Re: C++ Threads, what's the status quo?
Jeff Koftinoff wrote:
With that code, the compiler is STILL permitted to re-order main() to
StMutex lockMe( &gMutex );
There are no guarantees, since the compiler knows that StMutex does not
modify count. Even if you try to 'hide' the definition of StMutex, even
if it involves a kernel trap/syscall/etc - there is nothing in the c++
standard that forbids this optimization - and yes, this kind of
optimization is important to be able to have for non-mutex classes. So
how does the compiler know that this class is very special and is a
'multi-threaded sequence point'?
No, the compiler may possibly eliminate count++ (in some cases), but it
is not allowed to execute it before StMutex's constructor executes.

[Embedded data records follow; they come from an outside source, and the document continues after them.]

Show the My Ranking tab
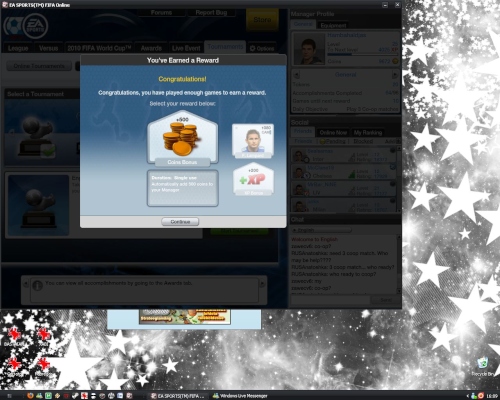Viewport: 500px width, 400px height. [x=368, y=133]
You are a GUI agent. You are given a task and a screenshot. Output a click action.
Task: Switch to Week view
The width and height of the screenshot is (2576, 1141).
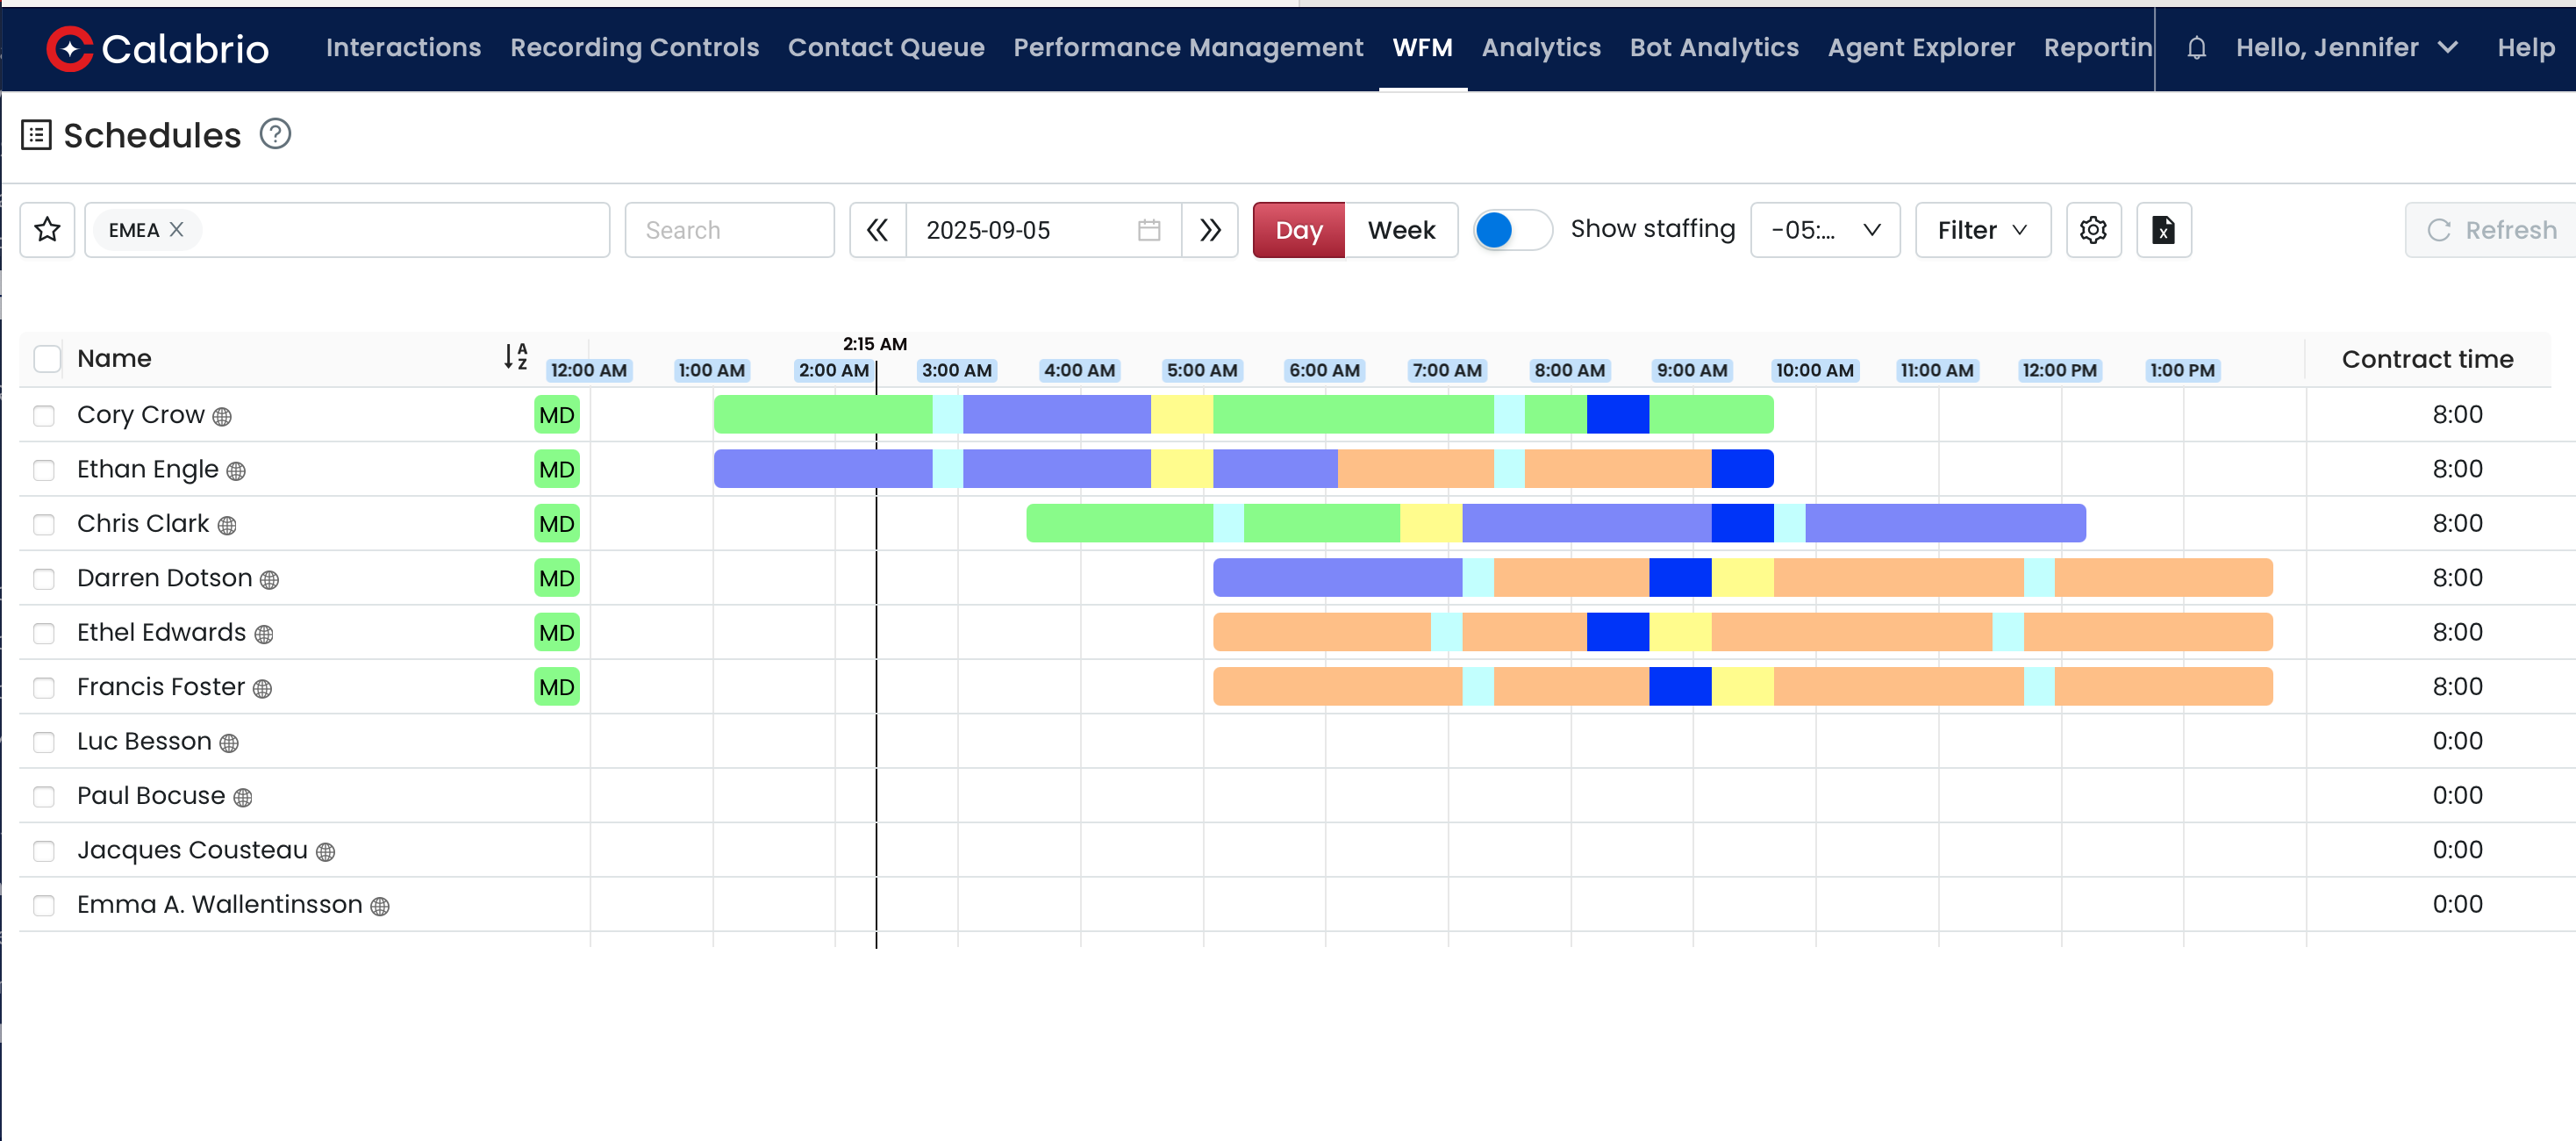pos(1400,230)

After all, there is a sequence point between the two statements:
"At certain specified points in the execution sequence called sequence
points, all side effects of previous evaluations shall be complete and
no side effects of subsequent evaluations shall have taken
The above rule applies only to "actual code generated." The compiler is
not obligiated to generate code for every statement - statements that
have no effect on the observable state of the program can be
eliminated. But otherwise, unless the statement is eliminated, then it
must execute as ?1.9/7 requires - that is, in a specific order
relative to the program's other statements. Otherwise, if the compiler
could reorder sequence poitnts at will, it would not be possible to
write single-threaded C++ programs and be sure that they would run
So either the program executes the statements in their current order or
it skips one or more of them. So for which ones does the compiler have
to generate code? The compiler is not allowed to optimize away StMutex.

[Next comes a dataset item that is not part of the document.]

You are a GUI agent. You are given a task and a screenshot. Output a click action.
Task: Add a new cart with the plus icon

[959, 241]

Furthermore, since StMutex's constructor calls pthread_mutex_lock() - a
call which may or may not result in observable side effects, and its
destructor calls pthread_mutex_unlock() (which may or may not depend on
count's current value), the compiler must generate code for all three
statements that will execute in the order specified by the program.

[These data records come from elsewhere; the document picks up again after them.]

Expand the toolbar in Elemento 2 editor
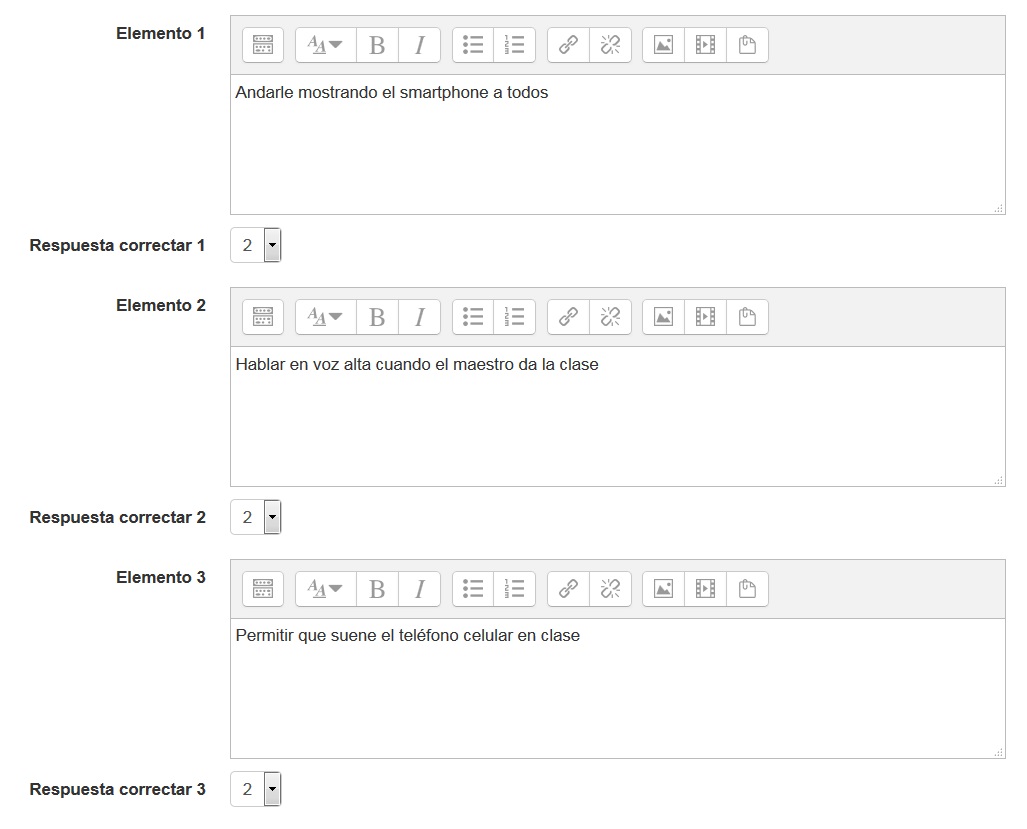Image resolution: width=1027 pixels, height=829 pixels. [x=262, y=316]
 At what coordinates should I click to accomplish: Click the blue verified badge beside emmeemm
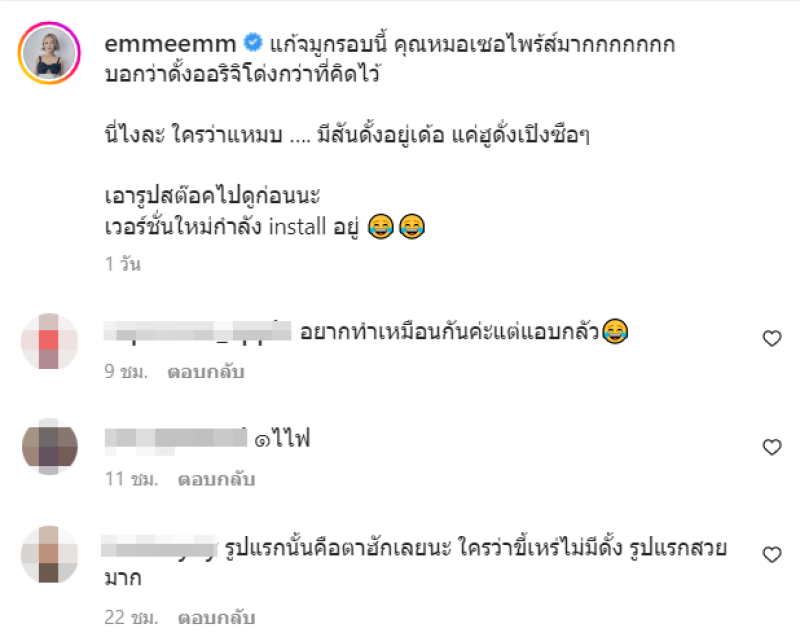(253, 43)
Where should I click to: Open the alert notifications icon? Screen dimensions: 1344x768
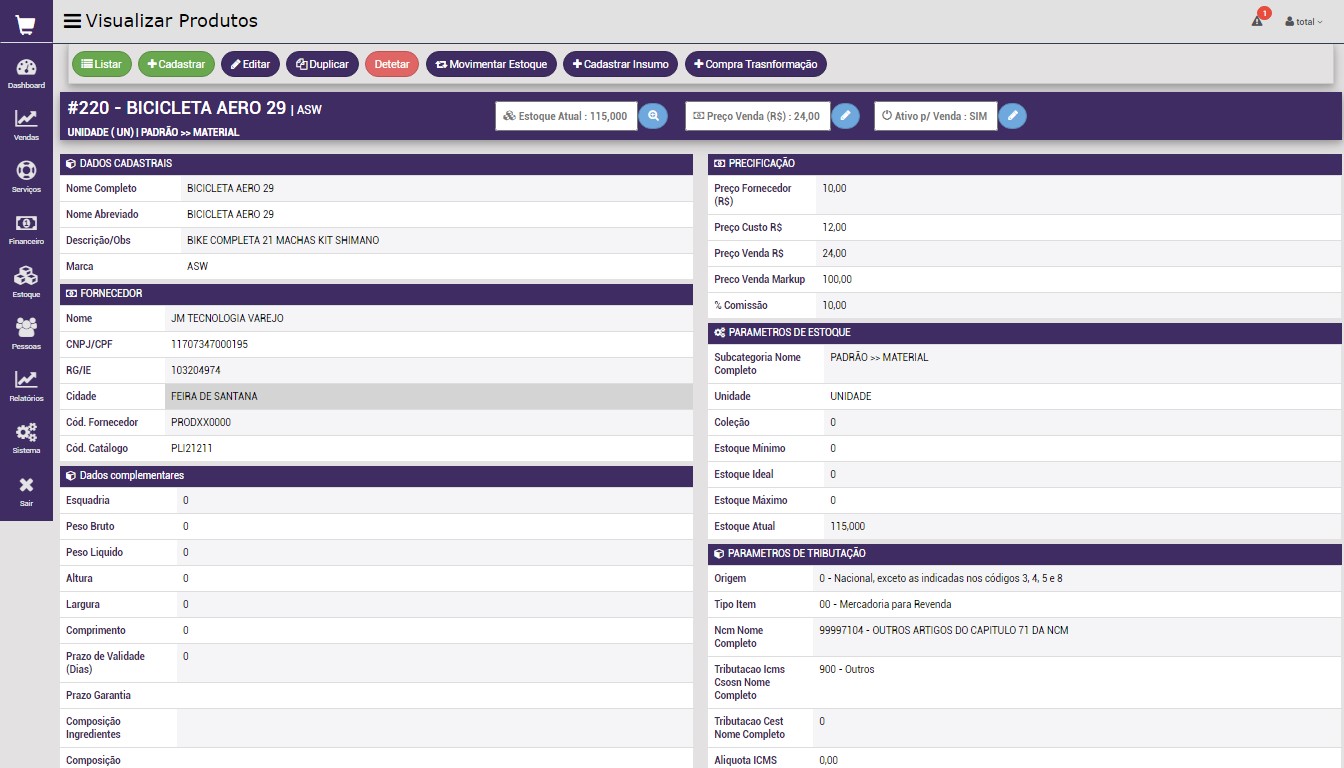(1258, 21)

Any solutions require compiler language extensions to force the
optimizer to not be so tricky. These compiler language extensions are
not portable. To properly support threads in C++, the C++ language
definition must standardize these kinds of things. It is not trivial,
and it is discouraging to see how much code is multi-threaded 'hanging
by a thread, working by accident' because the compiler did not do a
specific optimization - yet...
The C++ Standard does make guarantees. Those guarantees may not have
been formulated with multi-threaded operation in mind, but that does
not mean that they are useless in a multi-threaded environment either.